Ici n’entre pas qui n’écrit pas

Moscou; Octobre 2009.

Ça ressemble à un lieu de crime ou à la porte d’un appartement dont les biens auraient été saisis par décision de justice. Ce n’est qu’un dépôt d’archives, celui des archives littéraires et artistiques russes (RGALI) dans la périphérie de Moscou. Derrière cette porte, de longs rayonnages remplis de boîtes portant les intitulés : Prix Lénine de littérature, Société des écrivains soviétiques, mais aussi les manuscrits du poète Alexandre Blok, du génial Serguei Eisenstein ou encore de l’incontournable Vladimir Tatline… des centaines de feuilles conservées là depuis les années 50. Pour protéger ce trésor, ni grosse serrure ni porte blindée, mais un dispositif de la plus grande simplicité : un peu de cire et une petite ficelle. Celui qui ouvre la porte défait une écriture, celle du sceau qui indique le précédent usager ; pour entrer, on efface ce qu’on pouvait lire à la surface de la matière verte. Rien de très grave en somme, croit-on car le problème n’est pas de s’introduire dans le lieu du trésor mais d’en ressortir anonymement. Pour cela, il faudra au fraudeur user d’un grand savoir-faire pour imiter un sceau et produire un faux.

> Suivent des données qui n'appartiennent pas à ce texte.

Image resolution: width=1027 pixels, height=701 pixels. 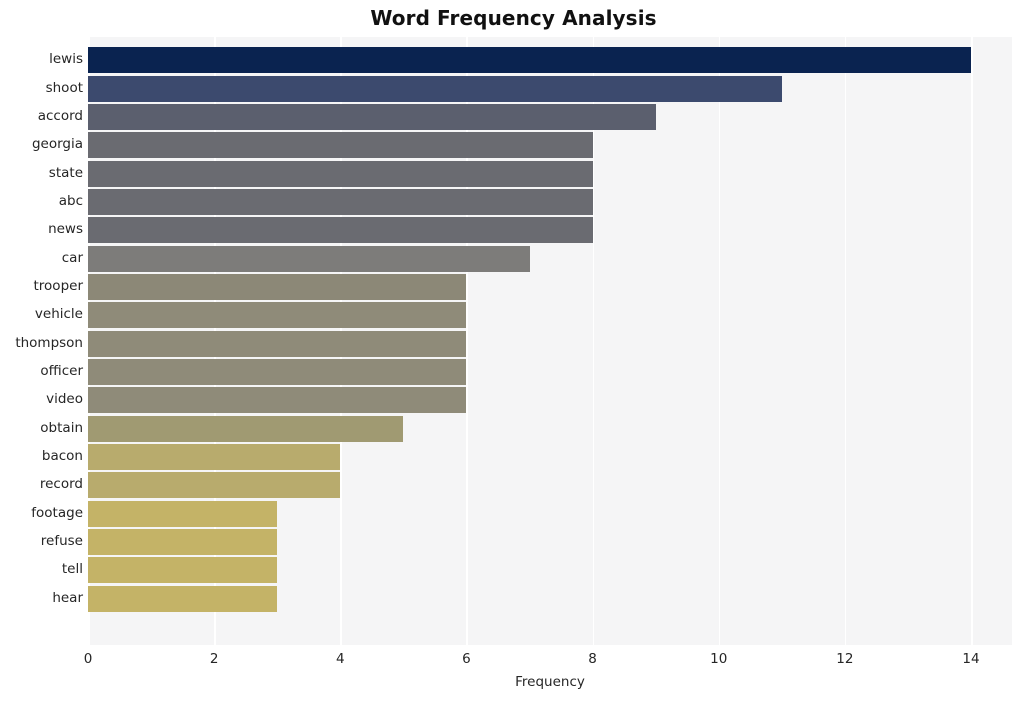 I want to click on y-axis-tick-label: thompson, so click(x=49, y=342).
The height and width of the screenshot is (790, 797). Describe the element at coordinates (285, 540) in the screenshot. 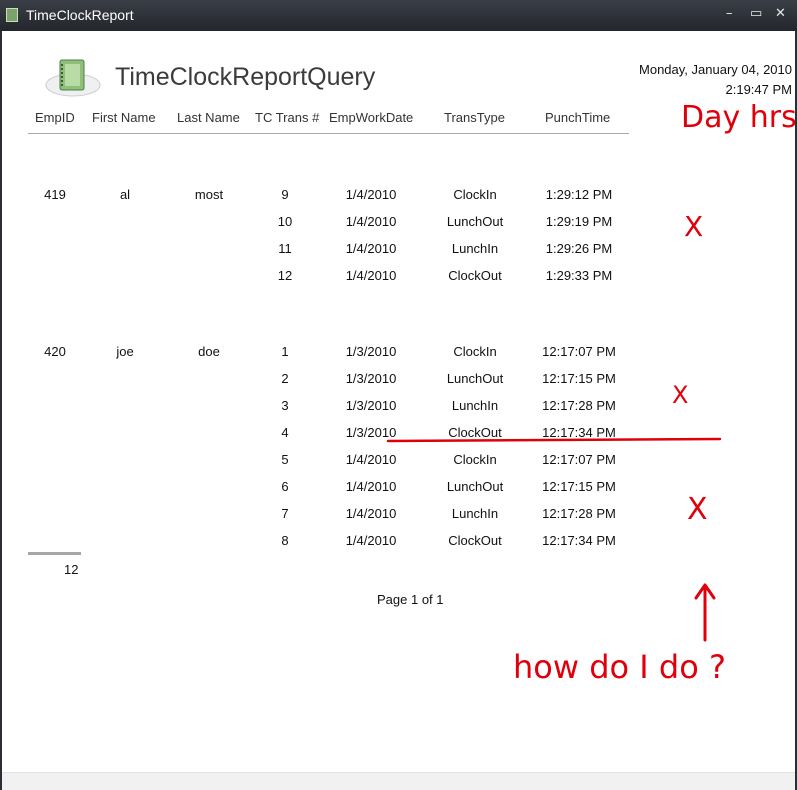

I see `trans-number-cell: 8` at that location.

Le principe est ainsi le même que pour la lettre cachetée sauf que ce n’est plus la lecture d’un message sur un parchemin qui est protégé par la cire mais une immense pièce de plusieurs centaines de mètres linéaires de papiers. Depuis peu, le couloir menant à la porte a été équipé d’un autre dispositif… une petite caméra de surveillance dont les images sont vues instantanément par le militaire qui est à l’entrée des archives et qui en assure la surveillance armée et… un digicode. Autrement dit, les responsables des archives semblent décidés à abandonner la protection de l’écrit par l’écrit. Dispositif trop coûteux pour ceux qui les manipulent ou fin de la croyance dans les pouvoirs de l’écriture.